▶ [WHAT YOU HAVE TO DO]
Go to the line in the data below that contains "Where should I click to: Click". Write it out exactly, along with every later line through the last, and nothing else.

◇ ◇ ◇

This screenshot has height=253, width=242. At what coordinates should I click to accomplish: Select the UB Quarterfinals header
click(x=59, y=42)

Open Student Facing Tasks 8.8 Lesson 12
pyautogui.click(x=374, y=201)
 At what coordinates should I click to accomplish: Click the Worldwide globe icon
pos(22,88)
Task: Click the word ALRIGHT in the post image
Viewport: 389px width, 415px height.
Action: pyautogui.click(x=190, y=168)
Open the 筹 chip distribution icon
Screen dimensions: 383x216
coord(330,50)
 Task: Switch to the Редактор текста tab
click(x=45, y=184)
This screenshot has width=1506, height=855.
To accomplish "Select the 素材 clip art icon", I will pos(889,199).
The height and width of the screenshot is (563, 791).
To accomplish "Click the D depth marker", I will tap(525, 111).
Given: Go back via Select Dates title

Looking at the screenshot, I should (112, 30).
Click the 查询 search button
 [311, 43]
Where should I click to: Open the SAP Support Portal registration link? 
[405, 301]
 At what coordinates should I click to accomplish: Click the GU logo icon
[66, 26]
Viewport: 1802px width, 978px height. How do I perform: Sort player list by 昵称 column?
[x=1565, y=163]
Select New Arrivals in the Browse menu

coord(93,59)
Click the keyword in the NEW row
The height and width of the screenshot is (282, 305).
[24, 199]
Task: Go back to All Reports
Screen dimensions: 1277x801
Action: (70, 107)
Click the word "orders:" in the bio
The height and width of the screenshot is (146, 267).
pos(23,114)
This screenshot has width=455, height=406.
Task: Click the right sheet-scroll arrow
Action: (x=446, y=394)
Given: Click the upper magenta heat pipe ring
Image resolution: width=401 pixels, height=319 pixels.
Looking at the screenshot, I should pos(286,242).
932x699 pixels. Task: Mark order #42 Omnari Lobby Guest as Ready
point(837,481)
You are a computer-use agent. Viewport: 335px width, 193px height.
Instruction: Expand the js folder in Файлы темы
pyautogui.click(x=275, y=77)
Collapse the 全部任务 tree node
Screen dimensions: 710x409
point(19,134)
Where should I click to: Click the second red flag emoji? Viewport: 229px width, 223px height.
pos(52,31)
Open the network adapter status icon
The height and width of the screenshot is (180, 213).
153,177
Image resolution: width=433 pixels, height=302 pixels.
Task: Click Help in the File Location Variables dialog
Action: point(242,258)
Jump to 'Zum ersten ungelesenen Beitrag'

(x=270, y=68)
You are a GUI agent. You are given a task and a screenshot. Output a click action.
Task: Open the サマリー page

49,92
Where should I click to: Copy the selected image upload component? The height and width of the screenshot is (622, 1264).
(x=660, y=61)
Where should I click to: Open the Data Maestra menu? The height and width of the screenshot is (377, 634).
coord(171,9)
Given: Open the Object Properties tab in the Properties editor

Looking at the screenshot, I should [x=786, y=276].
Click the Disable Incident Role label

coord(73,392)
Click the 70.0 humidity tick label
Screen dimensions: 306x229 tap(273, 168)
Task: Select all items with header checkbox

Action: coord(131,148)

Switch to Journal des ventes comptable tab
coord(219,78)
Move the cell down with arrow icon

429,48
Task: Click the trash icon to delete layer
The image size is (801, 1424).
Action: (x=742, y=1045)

◇ ◇ ◇

▶ [WRITTEN SOLUTION]
Where should I click to: Click the second red flag emoji? Viewport: 229px width, 223px height.
pos(52,31)
Open the network adapter status icon
The height and width of the screenshot is (180, 213).
153,177
Image resolution: width=433 pixels, height=302 pixels.
Task: Click Help in the File Location Variables dialog
Action: point(242,258)
Jump to 'Zum ersten ungelesenen Beitrag'

(x=270, y=68)
You are a GUI agent. You are given a task and a screenshot. Output a click action.
Task: Open the サマリー page

49,92
Where should I click to: Copy the selected image upload component? The height and width of the screenshot is (622, 1264).
(x=660, y=61)
Where should I click to: Open the Data Maestra menu? The height and width of the screenshot is (377, 634).
coord(171,9)
Given: Open the Object Properties tab in the Properties editor

Looking at the screenshot, I should [x=786, y=276].
Click the Disable Incident Role label

coord(73,392)
Click the 70.0 humidity tick label
Screen dimensions: 306x229 tap(273, 168)
Task: Select all items with header checkbox

Action: coord(131,148)

Switch to Journal des ventes comptable tab
coord(219,78)
Move the cell down with arrow icon

429,48
Task: Click the trash icon to delete layer
The image size is (801, 1424).
Action: (x=742, y=1045)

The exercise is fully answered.